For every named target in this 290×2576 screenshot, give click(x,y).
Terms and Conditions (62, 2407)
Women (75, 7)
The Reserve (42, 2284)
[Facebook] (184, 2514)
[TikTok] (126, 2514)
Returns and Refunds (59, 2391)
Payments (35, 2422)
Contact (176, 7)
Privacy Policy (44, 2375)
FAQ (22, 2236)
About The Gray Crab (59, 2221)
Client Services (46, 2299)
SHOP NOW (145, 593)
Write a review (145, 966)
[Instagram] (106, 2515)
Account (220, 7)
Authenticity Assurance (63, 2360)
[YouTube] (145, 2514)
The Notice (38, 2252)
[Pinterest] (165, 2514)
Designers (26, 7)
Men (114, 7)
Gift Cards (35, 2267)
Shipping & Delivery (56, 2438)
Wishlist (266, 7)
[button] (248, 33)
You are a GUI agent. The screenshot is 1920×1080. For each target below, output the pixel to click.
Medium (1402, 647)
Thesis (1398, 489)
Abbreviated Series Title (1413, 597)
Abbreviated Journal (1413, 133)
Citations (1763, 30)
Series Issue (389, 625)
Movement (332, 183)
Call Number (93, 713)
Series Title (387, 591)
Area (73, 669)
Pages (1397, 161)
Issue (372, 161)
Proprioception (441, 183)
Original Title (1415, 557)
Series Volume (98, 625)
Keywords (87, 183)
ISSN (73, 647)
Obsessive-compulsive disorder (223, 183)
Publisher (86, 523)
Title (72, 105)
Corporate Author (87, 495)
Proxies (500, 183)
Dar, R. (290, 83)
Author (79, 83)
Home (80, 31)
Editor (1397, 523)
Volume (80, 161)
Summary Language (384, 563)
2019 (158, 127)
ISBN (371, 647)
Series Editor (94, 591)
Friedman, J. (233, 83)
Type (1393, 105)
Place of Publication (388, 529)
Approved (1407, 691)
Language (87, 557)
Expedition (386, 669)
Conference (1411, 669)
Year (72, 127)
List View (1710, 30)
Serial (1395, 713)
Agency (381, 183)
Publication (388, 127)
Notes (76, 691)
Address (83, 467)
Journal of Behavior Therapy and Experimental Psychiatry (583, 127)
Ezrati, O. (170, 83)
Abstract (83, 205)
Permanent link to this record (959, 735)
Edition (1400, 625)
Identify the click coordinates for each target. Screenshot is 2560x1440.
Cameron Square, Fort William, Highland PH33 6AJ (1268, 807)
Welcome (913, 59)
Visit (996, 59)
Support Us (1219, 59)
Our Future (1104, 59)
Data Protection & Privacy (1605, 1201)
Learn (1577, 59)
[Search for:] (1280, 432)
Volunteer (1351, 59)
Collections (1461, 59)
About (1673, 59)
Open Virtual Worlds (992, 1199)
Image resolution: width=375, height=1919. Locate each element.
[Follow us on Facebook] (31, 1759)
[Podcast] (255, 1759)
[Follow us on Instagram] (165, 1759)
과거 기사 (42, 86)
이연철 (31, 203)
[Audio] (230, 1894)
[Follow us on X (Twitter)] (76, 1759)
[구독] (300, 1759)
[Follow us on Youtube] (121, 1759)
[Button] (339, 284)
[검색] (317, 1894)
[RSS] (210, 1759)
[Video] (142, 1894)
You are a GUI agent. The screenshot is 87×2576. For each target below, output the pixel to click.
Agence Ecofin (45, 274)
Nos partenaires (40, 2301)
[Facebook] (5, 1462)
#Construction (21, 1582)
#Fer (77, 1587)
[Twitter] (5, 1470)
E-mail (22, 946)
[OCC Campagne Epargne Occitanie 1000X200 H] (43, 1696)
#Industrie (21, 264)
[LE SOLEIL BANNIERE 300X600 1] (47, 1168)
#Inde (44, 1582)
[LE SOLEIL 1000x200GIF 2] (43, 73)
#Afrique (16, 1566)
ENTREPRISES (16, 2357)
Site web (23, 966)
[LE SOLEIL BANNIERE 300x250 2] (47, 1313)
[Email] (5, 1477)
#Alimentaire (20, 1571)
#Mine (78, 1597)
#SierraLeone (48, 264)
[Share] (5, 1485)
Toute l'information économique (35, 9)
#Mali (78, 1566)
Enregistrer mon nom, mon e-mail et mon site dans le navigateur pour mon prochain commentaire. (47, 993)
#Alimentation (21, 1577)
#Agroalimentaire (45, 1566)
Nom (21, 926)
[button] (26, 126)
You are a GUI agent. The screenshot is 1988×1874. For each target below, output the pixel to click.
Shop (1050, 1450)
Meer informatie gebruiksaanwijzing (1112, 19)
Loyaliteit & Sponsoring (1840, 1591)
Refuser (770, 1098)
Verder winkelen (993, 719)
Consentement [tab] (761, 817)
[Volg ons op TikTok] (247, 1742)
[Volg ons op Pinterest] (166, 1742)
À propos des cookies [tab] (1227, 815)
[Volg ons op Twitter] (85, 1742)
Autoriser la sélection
══════════
§ EXERCISE:
Every line above from the line with "Type (1393, 105)" to the line with "[Video] (142, 1894)", both included, must be reproduced exactly, and no other line may appear.

§ SOLUTION TO THIS PROBLEM:
Type (1393, 105)
Place of Publication (388, 529)
Approved (1407, 691)
Language (87, 557)
Expedition (386, 669)
Conference (1411, 669)
Year (72, 127)
List View (1710, 30)
Serial (1395, 713)
Agency (381, 183)
Publication (388, 127)
Notes (76, 691)
Address (83, 467)
Journal of Behavior Therapy and Experimental Psychiatry (583, 127)
Ezrati, O. (170, 83)
Abstract (83, 205)
Permanent link to this record (959, 735)
Edition (1400, 625)
Identify the click coordinates for each target. Screenshot is 2560x1440.
Cameron Square, Fort William, Highland PH33 6AJ (1268, 807)
Welcome (913, 59)
Visit (996, 59)
Support Us (1219, 59)
Our Future (1104, 59)
Data Protection & Privacy (1605, 1201)
Learn (1577, 59)
[Search for:] (1280, 432)
Volunteer (1351, 59)
Collections (1461, 59)
About (1673, 59)
Open Virtual Worlds (992, 1199)
Image resolution: width=375, height=1919. Locate each element.
[Follow us on Facebook] (31, 1759)
[Podcast] (255, 1759)
[Follow us on Instagram] (165, 1759)
과거 기사 (42, 86)
이연철 (31, 203)
[Audio] (230, 1894)
[Follow us on X (Twitter)] (76, 1759)
[구독] (300, 1759)
[Follow us on Youtube] (121, 1759)
[Button] (339, 284)
[검색] (317, 1894)
[RSS] (210, 1759)
[Video] (142, 1894)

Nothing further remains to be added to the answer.